Why I Don't Like Apple (by the author of Remind) - codeup
http://david.skoll.ca/blog/2010-05-18-anti-apple.html

======
bluekeybox
> If I came to computers as a 14-year-old given an iPhone or iPad instead of a
> PET, I probably would have played with the thing for a few months and moved
> on. I'd never have experienced the beauty and creativity of crafting a piece
> of software

Xcode is free to download and use (you have to pay $99 to deploy your app but
not to develop it). I have been learning Objective C for the past month, and I
fail to see how is it that I am not experiencing "the beauty and creativity of
crafting a piece of software."

Try it. I have used Visual Studio back in the day (before .NET, so I can't
compare to today's Visual Studio), but Cocoa made me understand design
patterns such as MVC and Delegate with much less pain and with much more
pleasure than I would have had in some other framework that does not rely on
them to such an extent.

I have been a tinkerer myself. I have been lucky enough to have my own little
chemistry lab at my house when I was 10. I used Linux since 2003, and my daily
living depends on it even now (at work I program software that runs on Linux
servers). I understand where you're coming from. But I have also understood
the other point of view, namely that the computer is just a tool, and not an
end goal in itself, and as a tool it should just work, even if it means making
some concessions to users who don't care about tinkering.

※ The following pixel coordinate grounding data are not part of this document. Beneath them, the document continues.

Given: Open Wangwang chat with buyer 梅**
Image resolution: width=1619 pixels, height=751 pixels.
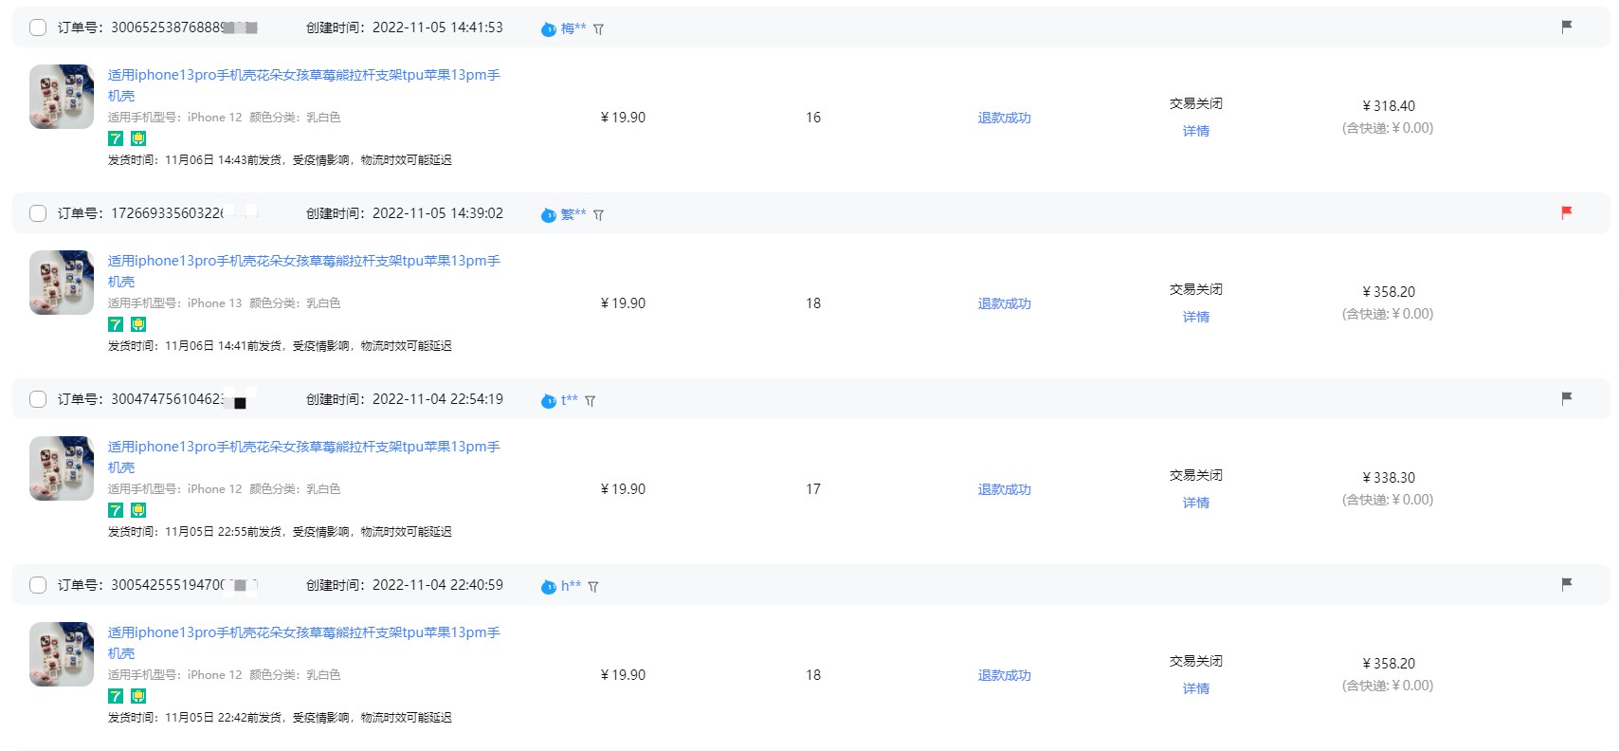Looking at the screenshot, I should click(549, 29).
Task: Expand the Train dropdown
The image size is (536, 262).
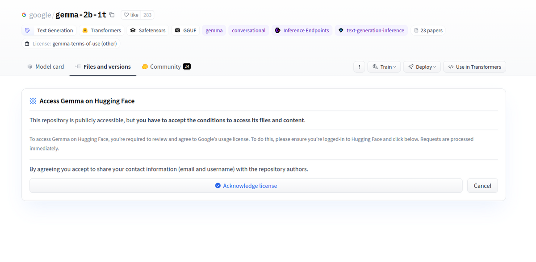Action: coord(384,67)
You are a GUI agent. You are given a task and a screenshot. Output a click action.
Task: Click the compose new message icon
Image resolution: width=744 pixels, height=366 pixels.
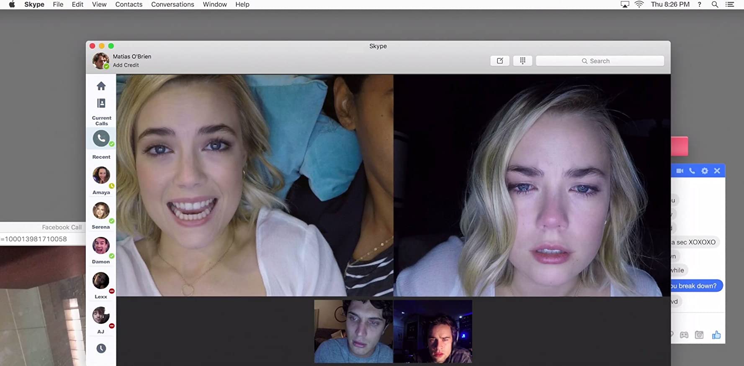click(x=499, y=61)
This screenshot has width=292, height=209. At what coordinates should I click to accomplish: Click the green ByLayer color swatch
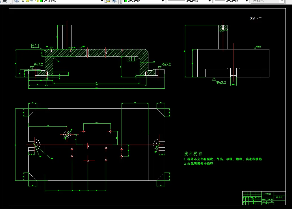pyautogui.click(x=126, y=1)
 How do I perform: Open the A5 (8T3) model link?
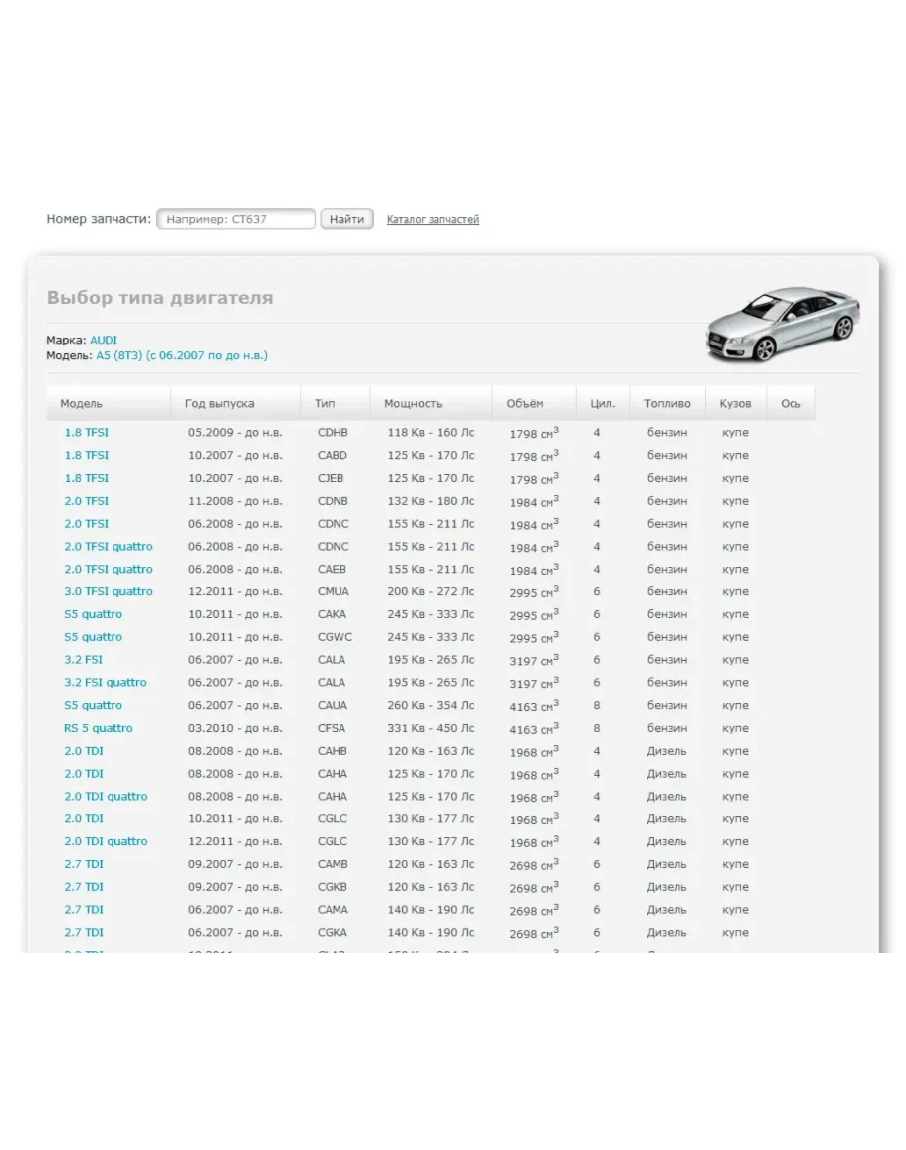click(x=181, y=355)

Just because you tinkered with electronic components, and today's hardware is
more integrated, preventing you from doing that, doesn't mean that there isn't
something else to tinker with. Also, you can still tinker with the iPhone --
as a photographer it made incredibly happy to find out that somebody had
written a lightmeter app for the iPhone which uses the built-in camera to
measure the available light so you could then enter those settings to fire up
a manual film SLR from the 1970s. Just because today's tinkering is different
from yesterdays doesn't mean it disappeared (or that yesterday's tinkerers are
somehow inherently superior to today's).

------
Semiapies
I wouldn't say "puerile" - I'd say "passive-aggressive".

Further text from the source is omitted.